Provided passage:
————

Philip Pullman awarded for services to Humanism

18 June, 2011

Best-selling author Philip Pullman CBE, whose works include the multiple award-winning trilogy His Dark Materials will today be given an award for services to Humanism at the British Humanist Association’s annual conference in Manchester. Philip Pullman CBE is a longstanding supporter of the BHA.

Philip Pullman’s best known work is the trilogy His Dark Materials, beginning with Northern Lights (The Golden Compass in the USA) in 1995, continuing with The Subtle Knife in 1997, and concluding with The Amber Spyglass in 2000. This absorbing sequence of books is an imaginative and humanistic story of growing up, with elements of mythology, fantasy and magic, philosophy and theology, in which organised religion is not treated kindly and God, the elderly and frail tool of the Church, dies.

————

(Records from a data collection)
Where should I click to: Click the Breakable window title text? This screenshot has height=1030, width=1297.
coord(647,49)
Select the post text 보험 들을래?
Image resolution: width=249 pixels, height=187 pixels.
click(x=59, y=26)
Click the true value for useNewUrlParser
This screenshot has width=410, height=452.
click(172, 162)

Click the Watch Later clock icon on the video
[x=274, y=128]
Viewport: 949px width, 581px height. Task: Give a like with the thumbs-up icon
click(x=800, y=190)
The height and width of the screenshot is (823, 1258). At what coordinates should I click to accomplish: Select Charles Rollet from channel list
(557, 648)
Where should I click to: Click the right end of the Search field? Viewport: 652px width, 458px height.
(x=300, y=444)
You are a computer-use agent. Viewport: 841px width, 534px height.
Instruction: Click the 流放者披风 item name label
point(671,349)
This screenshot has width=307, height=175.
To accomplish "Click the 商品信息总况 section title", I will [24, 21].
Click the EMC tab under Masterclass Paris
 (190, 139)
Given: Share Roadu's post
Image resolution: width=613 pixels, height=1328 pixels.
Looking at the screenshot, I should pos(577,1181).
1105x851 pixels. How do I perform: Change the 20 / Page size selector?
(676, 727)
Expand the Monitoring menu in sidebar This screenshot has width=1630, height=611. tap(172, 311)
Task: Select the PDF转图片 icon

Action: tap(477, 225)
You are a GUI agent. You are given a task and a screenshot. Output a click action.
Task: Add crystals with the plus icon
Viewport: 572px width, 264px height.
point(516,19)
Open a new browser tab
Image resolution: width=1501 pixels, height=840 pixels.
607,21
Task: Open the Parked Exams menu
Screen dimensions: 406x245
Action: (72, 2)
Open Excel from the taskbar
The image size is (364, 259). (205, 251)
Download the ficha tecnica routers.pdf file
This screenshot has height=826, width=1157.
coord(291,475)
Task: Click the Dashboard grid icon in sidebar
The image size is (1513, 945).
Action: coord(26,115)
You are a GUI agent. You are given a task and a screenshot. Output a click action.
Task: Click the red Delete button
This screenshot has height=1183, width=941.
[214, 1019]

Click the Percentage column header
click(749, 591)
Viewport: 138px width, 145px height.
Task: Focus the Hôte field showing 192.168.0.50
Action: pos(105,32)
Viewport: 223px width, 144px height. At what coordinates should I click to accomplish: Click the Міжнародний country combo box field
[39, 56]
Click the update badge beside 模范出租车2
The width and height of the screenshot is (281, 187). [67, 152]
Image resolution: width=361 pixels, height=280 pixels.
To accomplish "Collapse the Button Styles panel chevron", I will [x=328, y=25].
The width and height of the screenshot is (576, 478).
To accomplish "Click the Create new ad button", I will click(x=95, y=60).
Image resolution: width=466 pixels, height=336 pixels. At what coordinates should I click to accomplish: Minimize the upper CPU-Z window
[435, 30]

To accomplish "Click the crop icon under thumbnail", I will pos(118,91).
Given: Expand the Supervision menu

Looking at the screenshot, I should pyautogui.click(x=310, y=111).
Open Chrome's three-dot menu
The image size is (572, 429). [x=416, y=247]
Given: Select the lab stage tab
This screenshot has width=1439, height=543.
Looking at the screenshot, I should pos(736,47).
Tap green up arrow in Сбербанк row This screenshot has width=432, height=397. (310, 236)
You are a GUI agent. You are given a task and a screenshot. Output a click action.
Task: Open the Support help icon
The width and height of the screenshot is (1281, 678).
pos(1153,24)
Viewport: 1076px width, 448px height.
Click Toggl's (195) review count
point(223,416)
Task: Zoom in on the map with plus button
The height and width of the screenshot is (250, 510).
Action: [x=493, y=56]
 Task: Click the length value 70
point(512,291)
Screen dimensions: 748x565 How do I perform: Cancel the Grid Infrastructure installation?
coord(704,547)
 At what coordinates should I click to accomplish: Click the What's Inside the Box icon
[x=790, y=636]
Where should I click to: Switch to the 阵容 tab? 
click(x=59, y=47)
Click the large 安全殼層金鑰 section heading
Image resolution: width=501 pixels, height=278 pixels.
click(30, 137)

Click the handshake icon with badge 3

————

Task requirements:
1/ In the article about Philip Pullman's award, at what event is he to receive the award for services to Humanism?
2/ Resume the article about Philip Pullman's award for services to Humanism, starting after its final sentence.
These records have no connection to the article about Philip Pullman.

Expected results:
1/ At the British Humanist Association's annual conference in Manchester.

2/
Since its publication, Philip Pullman has also become known as a public commentator on religion, and on education and literature. He was chosen by The Independent for its ‘Good List 2006’ of ‘50 campaigners, thinkers and givers’; the panel of experts at The Independent cited the worlds this ‘campaigning atheist’ creates ‘in which children see good as a matter of choices that are within their control. Pullman wants children to realise they are the inheritors of philosophical, artistic and scientific and literary riches’.

Speaking on ‘faith’ schools, Philip Pullman has said:
‘What I fear and deplore in the ‘faith’ school camp is their desire to close argument down and put some things beyond question or debate. It’s vital to get clear in young minds what is a faith position and what is not – so that, for instance, they won’t be taken in by religious people claiming that science is a faith position no different in kind from Christianity. Science is not a matter of faith, and too many people are being allowed to get away with claiming that it is, and that my ‘belief’ in evolution is a thing of the same kind as their ‘belief’ in miracles. What we need in schools, really, is basic philosophy.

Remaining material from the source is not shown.